GSEJ Seminar-How Not to Decolonise

We are thrilled to kick off the 2023/24 academic year with critical reflections on various existing decolonisation projects from three speakers with complementary insights.

The event, How Not to Decolonise, will take place between 14:00-15:30 BST on Monday 2 October.

All are welcome, and you can register your in-person or online attendance here: https://www.eventbrite.co.uk/e/how-not-to-decolonise-tickets-717158489347

In-person venue: Cornwallis East Seminar Room 2, University fo Kent’s Canterbury campus. Map: https://www.kent.ac.uk/maps/canterbury/canterbury-campus/building/cornwallis-east/cesr2

Programme:

How Not to Decolonise (Prof. Ipek Demir, Professor of Diaspora Studies in the School of Sociology and Social Policy and Director of the Centre for Ethnicity and Racism Studies, University of Leeds).

There is a growing willingness to reckon with race and coloniality in academia, including decolonisation which is an ongoing process of identifying and challenging the legacy of colonial structures and associated inherited prejudices of research and teaching in many disciplines (Demir 2023).
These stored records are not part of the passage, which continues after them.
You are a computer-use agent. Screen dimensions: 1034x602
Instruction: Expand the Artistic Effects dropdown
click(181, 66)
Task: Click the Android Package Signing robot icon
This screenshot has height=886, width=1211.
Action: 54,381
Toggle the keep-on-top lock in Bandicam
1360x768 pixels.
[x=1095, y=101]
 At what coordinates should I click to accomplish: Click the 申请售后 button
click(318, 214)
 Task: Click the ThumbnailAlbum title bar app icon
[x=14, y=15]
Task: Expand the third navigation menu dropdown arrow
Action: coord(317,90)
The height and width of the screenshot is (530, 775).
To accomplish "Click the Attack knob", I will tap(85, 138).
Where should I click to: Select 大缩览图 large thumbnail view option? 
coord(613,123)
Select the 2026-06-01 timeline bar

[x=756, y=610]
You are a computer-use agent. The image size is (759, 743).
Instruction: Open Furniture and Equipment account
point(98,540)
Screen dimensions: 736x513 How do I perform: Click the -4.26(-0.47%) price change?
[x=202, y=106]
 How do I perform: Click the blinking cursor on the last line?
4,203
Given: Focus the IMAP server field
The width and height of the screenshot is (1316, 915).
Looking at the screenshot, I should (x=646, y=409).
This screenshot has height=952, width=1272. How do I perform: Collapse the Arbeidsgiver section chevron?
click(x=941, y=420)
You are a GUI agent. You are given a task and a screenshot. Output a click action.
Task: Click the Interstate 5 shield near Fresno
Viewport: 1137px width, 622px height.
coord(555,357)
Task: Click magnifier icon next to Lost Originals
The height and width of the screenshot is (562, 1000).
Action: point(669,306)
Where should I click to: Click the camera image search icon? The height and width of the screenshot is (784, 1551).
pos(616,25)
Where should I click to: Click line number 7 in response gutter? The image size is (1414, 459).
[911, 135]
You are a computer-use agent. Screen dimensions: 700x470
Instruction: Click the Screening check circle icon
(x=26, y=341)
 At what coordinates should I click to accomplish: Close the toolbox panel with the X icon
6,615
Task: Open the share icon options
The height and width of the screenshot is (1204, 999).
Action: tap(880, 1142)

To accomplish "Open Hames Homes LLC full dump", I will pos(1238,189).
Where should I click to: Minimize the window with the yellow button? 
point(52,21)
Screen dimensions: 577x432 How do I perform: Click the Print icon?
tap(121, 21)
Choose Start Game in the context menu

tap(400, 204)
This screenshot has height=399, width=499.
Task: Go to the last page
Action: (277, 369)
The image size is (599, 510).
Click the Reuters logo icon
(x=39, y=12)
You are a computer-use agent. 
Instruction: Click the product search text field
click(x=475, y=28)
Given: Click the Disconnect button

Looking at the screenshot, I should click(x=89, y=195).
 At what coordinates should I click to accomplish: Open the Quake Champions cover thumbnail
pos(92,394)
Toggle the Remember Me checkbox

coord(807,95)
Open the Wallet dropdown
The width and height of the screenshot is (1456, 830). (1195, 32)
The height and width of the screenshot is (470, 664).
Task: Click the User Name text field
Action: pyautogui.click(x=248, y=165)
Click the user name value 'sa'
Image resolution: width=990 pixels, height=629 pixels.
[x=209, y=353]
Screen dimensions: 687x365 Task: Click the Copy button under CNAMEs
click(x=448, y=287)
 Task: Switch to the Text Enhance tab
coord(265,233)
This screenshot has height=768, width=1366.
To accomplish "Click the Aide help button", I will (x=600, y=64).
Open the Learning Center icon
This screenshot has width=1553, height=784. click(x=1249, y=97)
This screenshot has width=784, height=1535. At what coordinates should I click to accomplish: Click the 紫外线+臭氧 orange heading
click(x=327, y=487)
In this opening talk, Prof Demir argues that if race and colonialism are to be taken seriously, then they need to shift our understanding and conceptualisation of mainstream sociological categories rather than merely be used as condiments which add ‘diversity’ to our teaching and research. She will discuss various sociological categories and concepts such as modernity/coloniality, gender, class and migration through a decolonial perspective to show how it can help us rethink the sociological mainstream and bring further rigour to sociological thinking. She will also consider how the instrumentalisation and co-option of the recent ‘decolonial awakening’ could be resisted.

Science Studies Meets Colonialism (Prof Amit Prasad, Associate Professor School of History and Sociology, Georgia Institute of Technology)

The field of science and technology studies has long critiqued the idea that there is such a thing as a universal and singular “Science” that exists independently of human society, interpretation, and action. However, the multiple significant ways in which colonial legacies impact and shape this project have often remained out of sight at the edges of the discipline. In his 2022 book, Science Studies Meets Colonialism, Amit Prasad seeks to rectify this erasure, demonstrating that problematic idealized imaginaries of science, scientists, and the scientific realm have undergirded the imagination of the West (and thus of its others), constructing hierarchies of technological innovation and scientific value, but also unexpectedly leaving society vulnerable to contemporary threats of misinformation and conspiracy theories. Prasad’s work provides insights on what necessitates decolonisation and what it actually entails.

Critical Reflections (Dr. Veronika Stoyanova, Lecturer in Political Sociology, founding member of the Centre for Global Science and Epistemic Justice, School of Social Policy, Sociology and Social Research, University of Kent. Dr. Stoyanova’s research interests are in theories of ideology and utopia, post-socialist studies, and also critical approaches to racism and marginalisation.)